There is a need to improve the circulation of technology toward adopting telemedicine to help cushion the impact of COVID-19 on maternal and child healthcare in SSA especially in rural areas. This is pertinent in the case of subsequent public health emergencies. And time-sensitive programs such as maternity services, immunization and reproductive health services that are crucial to the welfare of mothers and children need to be prioritized.

Civil societies should be involved in monitoring the adherence to recommended COVID-19 guidelines, a good way to keep the government accountable. Since COVID-19 is a disease of Public Health Emergency, there is a need for multiple efforts to mitigate and reduce the adverse impact of the disease on MNCH and reproduction health as a whole.

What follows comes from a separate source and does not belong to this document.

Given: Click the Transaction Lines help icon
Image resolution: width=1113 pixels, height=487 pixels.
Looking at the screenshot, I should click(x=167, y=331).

In order to better address public health emergencies both at the national and local levels and to further reach the most vulnerable population, particularly at the grassroots level, the maternal and reproductive health sector should collaborate with civil society organizations in response to outbreaks or future pandemics as it offers diverse new ideas.

Workable interventions to improve health facility delivery should focus on addressing inequalities associated with MNCH care, maternal education, women empowerment, increased accessibility to health facilities as well as reducing the need to travel from rural to urban areas. These efforts work toward accomplishing SDG 10 (to reduce inequalities) and SDG 3 (to reduce the global maternal mortality ratio to less than 70 per 100,000 live births between 2016 and 2030). By 2030, SDG 3 aims to end preventable deaths of newborns and children under 5 years of age, and all countries aim to reduce neonatal mortality to about 12 per 1000 live births and under 5 mortality to about 25 per 1000 live births. This 2030 Agenda “is a plan of action for people, for the planet and for prosperity.”

Conclusion

The COVID-19 pandemic has deeply threatened the continuity of the global health system service delivery and has already weakened the health systems of most of the developing nations in the SSA region. The pandemic has a huge impact on maternal and child healthcare that can be attributed to limitations in the provision of health resources in terms of skilled health workers and medical equipment, disruptions to the enabling environment, and increased reluctance by women to visit the available healthcare facilities.